**本文**
--*--

■ 答えのない善悪二元論

イジメは明らかに悪いが、イジメられる側にも悪いことがあるのか?

こんな議論をときどきネット上で見ることがある。

 

いろいろ議論や理屈を戦わせるけど、思うに、イジメを善悪の二元論で語ると説明がつかない。というか、議論が発散して収集しない。

 

なぜならば、善悪の二元論では説明がつかないから。

 

■ いじめる側の根本原因

イジメをする側の根本原因はなにか。

イジメをする人は、本人のココロが傷ついているから、他人をイジメる。

 

本人のココロの傷が癒えないと、イジメは延々続く。この状態で、イジメる側が悪いか?そりゃ、悪いよ。特に、殴る蹴るなどの暴力を加える行為は、他人に痛みを与えるので、やめたほうがいいし、善悪を語れば、悪い。

 

でも、イジメる人に対して、「お前さんは、イジメを続けると悪人となるので、イジメをやめなさい」といっても、イジメをやめない。

 

なぜはら、イジメの原因は、本人のココロが傷ついているからであって、本人がココロの傷をいやさない限り、イジメは止まらない。だから、イジメは悪だ!と決めつけるのは簡単だけど、原因に対処していないので、イジメの解決や解消に結びつかない。

 

イジメの原因が、イジメる本人のココロの傷であることがわかれば、イジメ行為の善悪を議論しても何の解決にもならないことは、良くわかる。

 

同時に、イジメられる側で、イジメの原因であるイジメをする人のココロの傷を癒してやることは出来ない。イジメる本人以外は、自分のココロを癒すことは出来ない。

 

だから、イジメられる側に、悪いところはあるか?というと、イジメの原因に関与しようがないし、関与する必要もないので、善悪を語る意味がない。善でも悪でもない。イジメられる側は、イジメの原因とは、何も関係ないという理解が正しい。

 

■ イジメへの応対

イジメへの平凡な対応は、無視。相手にしない。イジメに反応しない。

 

イジメられたら、「ああ、犬にほえられたなぁ。うるさいなぁ」という程度に思って、無視して相手にしない。なぜならば、イジメの原因とイジメられる側には何も関係がないから。関与しない姿勢が、正しい応対といえる。

 

イジメの原因が、イジメをする側のココロの傷であると分かれば、イジメを無視して、イジメをする側のココロの傷が癒えるのを祈って待つのがひとつのイジメへの対応。

 

仮に、金銭的、肉体的な被害にあったら、警察に行って、イジメ行為をはたらいた人を刑法犯として処遇して貰えばいい。犯罪行為をイジメという中途半端な言葉でお茶を濁す必要もないと思う。

 

■ イジメの原因に対処するとしたら

もし、イジメられる側に余裕があれば、イジメをしてくるひとに「つらいね。くるしいね。どうしたら、あなたのココロの傷が癒えるか、一緒に考えよう」と話しかけてあげるのが、イジメへの優れた対応と思う。

 

イジメる本人以外は、自分のココロの傷を癒すことは出来ないが、周りの人が傷の癒しを支援してあげることは出来る。

 

ここまでしてあげる筋合いはない、という人が大半だろう。たしかに、イジメをしてくる人に優しく接して、さらなるイジメを蒙って耐える必要は、ない。さはいえ、イジメの原因に対応しているので、イジメ行為をなくそう、という視点からは、優れた対応といえる。

 

いずれにせよ、イジメをする側、される側のいずれも、善悪の二元論で議論をしても、イジメの根本原因への対処ではないので、議論が発散し、収束することはない。

--*--

**データ**

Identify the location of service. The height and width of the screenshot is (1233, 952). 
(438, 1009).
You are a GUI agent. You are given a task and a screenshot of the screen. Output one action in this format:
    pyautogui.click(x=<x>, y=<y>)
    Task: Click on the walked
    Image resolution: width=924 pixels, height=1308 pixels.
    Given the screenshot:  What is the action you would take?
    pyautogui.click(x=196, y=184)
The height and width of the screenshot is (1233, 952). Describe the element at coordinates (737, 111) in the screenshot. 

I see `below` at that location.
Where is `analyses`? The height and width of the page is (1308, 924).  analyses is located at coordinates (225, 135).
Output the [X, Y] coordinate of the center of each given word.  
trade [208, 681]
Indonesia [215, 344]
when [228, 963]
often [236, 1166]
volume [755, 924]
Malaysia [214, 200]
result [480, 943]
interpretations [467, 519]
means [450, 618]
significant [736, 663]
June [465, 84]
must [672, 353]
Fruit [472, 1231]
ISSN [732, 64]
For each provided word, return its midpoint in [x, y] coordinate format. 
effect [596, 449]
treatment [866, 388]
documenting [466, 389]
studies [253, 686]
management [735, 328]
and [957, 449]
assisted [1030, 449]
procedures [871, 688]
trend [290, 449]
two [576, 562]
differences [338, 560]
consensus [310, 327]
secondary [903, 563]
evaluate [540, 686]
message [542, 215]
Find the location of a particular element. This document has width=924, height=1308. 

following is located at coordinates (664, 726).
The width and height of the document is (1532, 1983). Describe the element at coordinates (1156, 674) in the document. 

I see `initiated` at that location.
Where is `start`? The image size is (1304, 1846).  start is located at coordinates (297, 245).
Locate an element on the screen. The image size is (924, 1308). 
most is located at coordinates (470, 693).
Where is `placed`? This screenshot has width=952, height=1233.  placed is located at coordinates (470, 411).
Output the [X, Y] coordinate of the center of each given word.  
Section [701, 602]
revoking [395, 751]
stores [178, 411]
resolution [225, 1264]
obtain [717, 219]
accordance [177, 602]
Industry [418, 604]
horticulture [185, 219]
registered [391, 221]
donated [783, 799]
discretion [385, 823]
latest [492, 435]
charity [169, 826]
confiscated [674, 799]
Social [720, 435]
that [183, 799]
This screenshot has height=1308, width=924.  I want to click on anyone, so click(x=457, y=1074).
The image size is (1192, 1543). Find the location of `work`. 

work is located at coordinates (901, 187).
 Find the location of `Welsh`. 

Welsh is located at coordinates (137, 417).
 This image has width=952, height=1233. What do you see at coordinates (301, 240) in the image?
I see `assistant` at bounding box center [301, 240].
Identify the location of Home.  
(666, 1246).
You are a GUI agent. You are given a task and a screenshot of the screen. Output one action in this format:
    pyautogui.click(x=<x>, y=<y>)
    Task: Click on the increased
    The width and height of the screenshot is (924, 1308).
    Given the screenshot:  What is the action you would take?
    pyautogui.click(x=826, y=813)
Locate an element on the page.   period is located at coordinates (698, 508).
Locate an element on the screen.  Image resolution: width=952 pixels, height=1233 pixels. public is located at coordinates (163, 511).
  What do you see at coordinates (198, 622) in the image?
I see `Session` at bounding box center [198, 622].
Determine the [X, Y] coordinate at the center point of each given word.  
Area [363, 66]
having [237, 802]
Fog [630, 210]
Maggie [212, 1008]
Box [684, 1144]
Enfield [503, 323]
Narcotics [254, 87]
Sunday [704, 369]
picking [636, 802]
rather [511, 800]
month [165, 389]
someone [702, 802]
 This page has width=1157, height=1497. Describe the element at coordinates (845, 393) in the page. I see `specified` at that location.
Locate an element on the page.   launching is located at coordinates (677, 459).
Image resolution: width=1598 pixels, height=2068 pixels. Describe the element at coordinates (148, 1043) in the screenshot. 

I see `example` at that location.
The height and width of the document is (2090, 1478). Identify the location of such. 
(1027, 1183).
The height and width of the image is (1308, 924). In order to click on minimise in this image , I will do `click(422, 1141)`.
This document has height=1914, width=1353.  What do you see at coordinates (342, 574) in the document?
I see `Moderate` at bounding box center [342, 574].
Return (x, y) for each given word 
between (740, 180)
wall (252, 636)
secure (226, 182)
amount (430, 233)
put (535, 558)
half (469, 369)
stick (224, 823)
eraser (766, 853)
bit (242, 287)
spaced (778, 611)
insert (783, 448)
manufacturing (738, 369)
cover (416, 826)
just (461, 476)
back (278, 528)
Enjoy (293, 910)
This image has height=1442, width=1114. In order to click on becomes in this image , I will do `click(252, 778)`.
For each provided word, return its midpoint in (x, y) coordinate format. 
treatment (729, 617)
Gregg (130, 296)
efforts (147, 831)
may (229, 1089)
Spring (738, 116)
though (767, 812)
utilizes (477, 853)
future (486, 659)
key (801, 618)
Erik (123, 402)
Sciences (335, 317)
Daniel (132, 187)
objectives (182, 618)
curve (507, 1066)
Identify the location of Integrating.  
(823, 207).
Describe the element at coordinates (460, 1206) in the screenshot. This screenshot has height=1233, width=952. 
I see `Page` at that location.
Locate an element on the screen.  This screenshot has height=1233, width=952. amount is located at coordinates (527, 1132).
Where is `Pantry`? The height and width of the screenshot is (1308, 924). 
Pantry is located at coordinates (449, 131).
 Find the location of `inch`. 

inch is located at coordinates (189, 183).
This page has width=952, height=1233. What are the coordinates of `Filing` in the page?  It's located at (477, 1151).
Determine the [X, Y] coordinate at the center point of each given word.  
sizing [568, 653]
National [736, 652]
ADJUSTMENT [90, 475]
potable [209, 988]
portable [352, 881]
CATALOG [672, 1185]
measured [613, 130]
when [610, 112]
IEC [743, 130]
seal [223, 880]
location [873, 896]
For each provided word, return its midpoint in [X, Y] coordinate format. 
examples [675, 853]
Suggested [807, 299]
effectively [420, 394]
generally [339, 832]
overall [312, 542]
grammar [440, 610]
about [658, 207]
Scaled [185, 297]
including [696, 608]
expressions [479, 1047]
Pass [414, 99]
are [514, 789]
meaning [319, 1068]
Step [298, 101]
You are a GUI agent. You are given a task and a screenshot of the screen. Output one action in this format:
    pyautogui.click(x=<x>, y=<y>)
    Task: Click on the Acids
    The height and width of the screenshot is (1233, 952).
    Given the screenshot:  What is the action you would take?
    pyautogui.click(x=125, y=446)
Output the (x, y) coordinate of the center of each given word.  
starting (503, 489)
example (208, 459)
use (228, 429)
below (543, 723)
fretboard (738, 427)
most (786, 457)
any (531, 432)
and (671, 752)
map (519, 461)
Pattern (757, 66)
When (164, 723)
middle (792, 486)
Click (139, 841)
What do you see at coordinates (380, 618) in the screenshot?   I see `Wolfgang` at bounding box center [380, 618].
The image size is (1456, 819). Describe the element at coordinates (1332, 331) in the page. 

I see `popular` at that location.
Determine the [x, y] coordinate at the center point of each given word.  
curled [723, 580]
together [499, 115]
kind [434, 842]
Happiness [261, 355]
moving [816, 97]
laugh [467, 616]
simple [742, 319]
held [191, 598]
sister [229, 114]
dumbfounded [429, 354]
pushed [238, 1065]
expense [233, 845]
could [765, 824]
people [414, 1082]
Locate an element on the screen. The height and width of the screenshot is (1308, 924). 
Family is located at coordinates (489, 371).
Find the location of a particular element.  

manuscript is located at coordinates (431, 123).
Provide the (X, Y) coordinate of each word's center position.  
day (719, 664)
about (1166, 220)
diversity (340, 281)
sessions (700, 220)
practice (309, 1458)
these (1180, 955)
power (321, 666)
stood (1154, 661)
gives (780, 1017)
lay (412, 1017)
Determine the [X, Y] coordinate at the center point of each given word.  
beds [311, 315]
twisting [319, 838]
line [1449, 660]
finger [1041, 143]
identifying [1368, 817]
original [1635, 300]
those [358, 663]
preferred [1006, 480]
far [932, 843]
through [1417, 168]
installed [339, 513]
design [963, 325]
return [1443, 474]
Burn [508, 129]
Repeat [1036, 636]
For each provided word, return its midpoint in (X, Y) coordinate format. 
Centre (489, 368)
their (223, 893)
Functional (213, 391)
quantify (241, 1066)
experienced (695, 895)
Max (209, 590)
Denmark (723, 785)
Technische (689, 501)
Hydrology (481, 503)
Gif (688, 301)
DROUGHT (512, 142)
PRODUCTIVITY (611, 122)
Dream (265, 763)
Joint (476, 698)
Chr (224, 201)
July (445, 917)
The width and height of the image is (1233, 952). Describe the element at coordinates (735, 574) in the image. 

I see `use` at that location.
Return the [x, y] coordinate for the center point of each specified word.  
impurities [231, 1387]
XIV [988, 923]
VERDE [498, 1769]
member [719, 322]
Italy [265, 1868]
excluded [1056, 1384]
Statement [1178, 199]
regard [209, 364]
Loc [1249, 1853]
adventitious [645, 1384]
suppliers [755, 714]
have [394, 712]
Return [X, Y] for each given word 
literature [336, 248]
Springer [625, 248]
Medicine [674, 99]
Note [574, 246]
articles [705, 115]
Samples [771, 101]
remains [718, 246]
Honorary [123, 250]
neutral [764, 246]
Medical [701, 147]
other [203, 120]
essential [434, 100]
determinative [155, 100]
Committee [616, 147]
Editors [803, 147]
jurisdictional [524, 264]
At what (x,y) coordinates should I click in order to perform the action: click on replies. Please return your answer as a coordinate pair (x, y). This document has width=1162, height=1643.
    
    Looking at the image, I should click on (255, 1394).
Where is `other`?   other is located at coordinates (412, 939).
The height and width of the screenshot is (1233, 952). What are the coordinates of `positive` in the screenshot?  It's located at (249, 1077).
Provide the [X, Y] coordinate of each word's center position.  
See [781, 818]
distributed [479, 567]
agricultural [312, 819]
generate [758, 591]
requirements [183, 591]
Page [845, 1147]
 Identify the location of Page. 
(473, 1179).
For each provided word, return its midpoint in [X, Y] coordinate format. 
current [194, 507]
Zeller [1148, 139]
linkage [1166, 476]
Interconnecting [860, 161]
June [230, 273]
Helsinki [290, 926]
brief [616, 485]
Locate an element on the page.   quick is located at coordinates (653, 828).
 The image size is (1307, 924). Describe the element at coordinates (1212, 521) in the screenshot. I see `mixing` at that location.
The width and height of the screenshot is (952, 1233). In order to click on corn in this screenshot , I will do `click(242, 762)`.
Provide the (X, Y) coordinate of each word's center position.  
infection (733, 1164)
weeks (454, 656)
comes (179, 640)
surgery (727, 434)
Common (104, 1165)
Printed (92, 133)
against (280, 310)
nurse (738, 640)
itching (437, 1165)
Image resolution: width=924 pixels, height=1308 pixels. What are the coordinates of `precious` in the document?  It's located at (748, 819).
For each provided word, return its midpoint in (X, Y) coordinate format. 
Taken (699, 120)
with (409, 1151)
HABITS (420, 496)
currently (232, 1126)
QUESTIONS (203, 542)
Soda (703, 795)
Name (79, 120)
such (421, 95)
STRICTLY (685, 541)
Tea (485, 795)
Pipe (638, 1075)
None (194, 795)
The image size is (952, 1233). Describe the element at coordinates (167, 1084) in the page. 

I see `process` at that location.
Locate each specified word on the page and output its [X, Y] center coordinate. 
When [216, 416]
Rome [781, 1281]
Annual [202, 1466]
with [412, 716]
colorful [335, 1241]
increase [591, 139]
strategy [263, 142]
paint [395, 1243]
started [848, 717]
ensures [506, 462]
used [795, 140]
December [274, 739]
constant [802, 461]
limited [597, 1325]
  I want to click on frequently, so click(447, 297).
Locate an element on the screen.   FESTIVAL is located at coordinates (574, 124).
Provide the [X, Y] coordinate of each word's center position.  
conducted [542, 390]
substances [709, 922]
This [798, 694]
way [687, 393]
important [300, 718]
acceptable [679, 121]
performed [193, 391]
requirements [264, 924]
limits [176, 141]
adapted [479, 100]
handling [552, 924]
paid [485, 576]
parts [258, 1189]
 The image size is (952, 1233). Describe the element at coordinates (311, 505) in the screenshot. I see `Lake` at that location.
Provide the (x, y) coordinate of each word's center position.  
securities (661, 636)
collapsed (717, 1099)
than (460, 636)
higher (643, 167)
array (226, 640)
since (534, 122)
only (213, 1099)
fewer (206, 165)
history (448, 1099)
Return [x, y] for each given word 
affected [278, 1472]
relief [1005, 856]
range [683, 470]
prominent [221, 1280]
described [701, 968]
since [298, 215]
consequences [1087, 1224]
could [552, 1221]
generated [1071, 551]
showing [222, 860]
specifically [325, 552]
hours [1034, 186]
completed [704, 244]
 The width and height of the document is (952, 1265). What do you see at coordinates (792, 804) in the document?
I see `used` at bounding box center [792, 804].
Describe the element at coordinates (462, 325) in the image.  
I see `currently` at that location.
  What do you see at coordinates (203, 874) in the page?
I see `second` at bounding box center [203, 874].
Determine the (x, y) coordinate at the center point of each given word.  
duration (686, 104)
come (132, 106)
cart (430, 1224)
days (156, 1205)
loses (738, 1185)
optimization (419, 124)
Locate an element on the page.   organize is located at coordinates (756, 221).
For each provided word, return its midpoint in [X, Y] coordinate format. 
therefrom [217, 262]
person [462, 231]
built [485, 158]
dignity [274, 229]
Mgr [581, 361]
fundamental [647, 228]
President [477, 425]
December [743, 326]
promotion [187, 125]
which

--*--

**やること 1**
本文の「なぜならば、善悪の二元論では説明がつかないから。」で始まり「いいし、善悪を語れば、悪い。」で終わる部分を、「ココロ」を「心」に置きかえて書き直してください。
**やること 2**
本文では、お金やからだに被害を受けたときはどうすればいいと言っていますか。
データは使わなくてかまいません。

**答え 1**
なぜならば、善悪の二元論では説明がつかないから。

 

■ いじめる側の根本原因

イジメをする側の根本原因はなにか。

イジメをする人は、本人の心が傷ついているから、他人をイジメる。

 

本人の心の傷が癒えないと、イジメは延々続く。この状態で、イジメる側が悪いか?そりゃ、悪いよ。特に、殴る蹴るなどの暴力を加える行為は、他人に痛みを与えるので、やめたほうがいいし、善悪を語れば、悪い。

**答え 2**
警察に行って、イジメ行為をはたらいた人を刑法犯として処遇してもらえばいい。